Parts of the exercise
1: In the car crash article, why did Staff Sgt. Sergio Valdes slow his vehicle down right away? Answer in one to three sentences.
2: Answer these questions from the car crash article.
(a) What unit is Valdes a squad leader with?
(b) Where were the three Soldiers traveling to on Dec. 6?
(c) About how deep was the water the overturned vehicle sat in?
3: Carry on the car crash article from its final sentence.

Supplied passage
Thursday, December 10, 2009

Guardsmen’s instincts and training save day after car crash

By Tech. Sgt. Thomas Kielbasa
Florida National Guard

(12/10/09) - When Staff Sgt. Sergio Valdes saw a dog running down Interstate 95 with its leash dragging behind it, he knew there was trouble.

Valdes, a squad leader with 1st Battalion, 124th Infantry Regiment, based in Miami, said he slowed his vehicle down immediately because the dog didn’t just look like an ordinary stray.

Valdes and two other Florida National Guard Soldiers were traveling from Miami in South Florida to Camp Blanding Joint Training Center in North Florida on Dec. 6, when they noticed the dog running through traffic on the interstate near Cocoa Beach.

That was when the Soldiers saw a vehicle on the other side of the road, upside down on its roof in nearly ten inches of water; the dog and three people had escaped, but one woman was still trapped inside.

Although cars were already pulling over and some people on cell phone were calling for help, it was the Guardsmen who reacted quickly.

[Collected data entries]
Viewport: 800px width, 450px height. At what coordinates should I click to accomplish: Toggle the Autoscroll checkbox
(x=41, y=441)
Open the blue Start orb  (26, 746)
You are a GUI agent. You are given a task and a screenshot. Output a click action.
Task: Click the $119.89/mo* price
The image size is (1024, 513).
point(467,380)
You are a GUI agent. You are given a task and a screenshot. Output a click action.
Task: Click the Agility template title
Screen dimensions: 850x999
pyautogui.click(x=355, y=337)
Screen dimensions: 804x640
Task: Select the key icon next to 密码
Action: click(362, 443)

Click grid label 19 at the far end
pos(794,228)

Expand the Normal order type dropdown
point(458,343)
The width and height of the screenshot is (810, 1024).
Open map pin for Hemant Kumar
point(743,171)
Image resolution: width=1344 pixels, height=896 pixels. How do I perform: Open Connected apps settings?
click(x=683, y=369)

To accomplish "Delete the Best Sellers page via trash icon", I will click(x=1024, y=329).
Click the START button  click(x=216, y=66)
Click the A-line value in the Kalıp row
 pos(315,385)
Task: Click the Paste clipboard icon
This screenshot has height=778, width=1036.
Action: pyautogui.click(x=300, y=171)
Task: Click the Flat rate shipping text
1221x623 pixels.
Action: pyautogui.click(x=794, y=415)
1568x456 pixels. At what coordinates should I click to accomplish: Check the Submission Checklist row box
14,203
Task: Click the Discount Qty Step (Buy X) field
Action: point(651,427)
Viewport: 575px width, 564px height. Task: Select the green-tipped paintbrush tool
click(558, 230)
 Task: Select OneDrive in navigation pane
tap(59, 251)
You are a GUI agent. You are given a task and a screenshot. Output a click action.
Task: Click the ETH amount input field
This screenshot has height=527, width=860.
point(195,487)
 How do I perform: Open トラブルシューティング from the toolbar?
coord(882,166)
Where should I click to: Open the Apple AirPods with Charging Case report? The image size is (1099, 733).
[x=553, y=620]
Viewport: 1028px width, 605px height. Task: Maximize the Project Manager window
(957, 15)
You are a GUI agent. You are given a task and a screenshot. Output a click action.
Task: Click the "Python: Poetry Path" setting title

Response list
1: Valdes slowed down immediately because the dog running down Interstate 95 did not look like an ordinary stray. It had its leash dragging behind it, which told him there was trouble.

2:
(a) 1st Battalion, 124th Infantry Regiment, based in Miami.
(b) Camp Blanding Joint Training Center in North Florida.
(c) Nearly ten inches.

3:
Valdes, along with Staff Sgts. Gino Astudillo and Luis Robles of Alpha Company based in Hollywood, Fla., leapt from their van, dodged oncoming traffic and started running toward the accident.

With Robles directing traffic, the other two Soldiers approached the overturned vehicle.
“Staff Sgt. Valdes arrived first and from a few feet away dove into the window of the upturned vehicle,” Astudillo wrote in an accident report. “I entered the back and saw that only the front passenger, a Hispanic female – approximately 50 years old – was still in her seat with seatbelt on. She was bleeding badly from a facial wound but was still conscious.”

Valdes said that when he saw the lady hanging upside down by her seatbelt, his lifesaving skills he learned as a military combat lifesaver kicked in.

“She was bleeding everywhere, but she only spoke Spanish,” Valdes, who fled from Communist Cuba in 1999 and became a U.S. citizen, said. “And I was the only Spanish speaker there. The first thing I did was assess the situation, make sure nobody else got hurt.”

After he calmed the woman down Valdes dragged her out of the vehicle, and all three Soldiers helped stabilize her and another passenger.
“We didn’t know if there was any head trauma,” Valdes said, who helped keep the victims’ necks steady and performed basic first aid until paramedics and the Florida Highway Patrol arrived on the scene.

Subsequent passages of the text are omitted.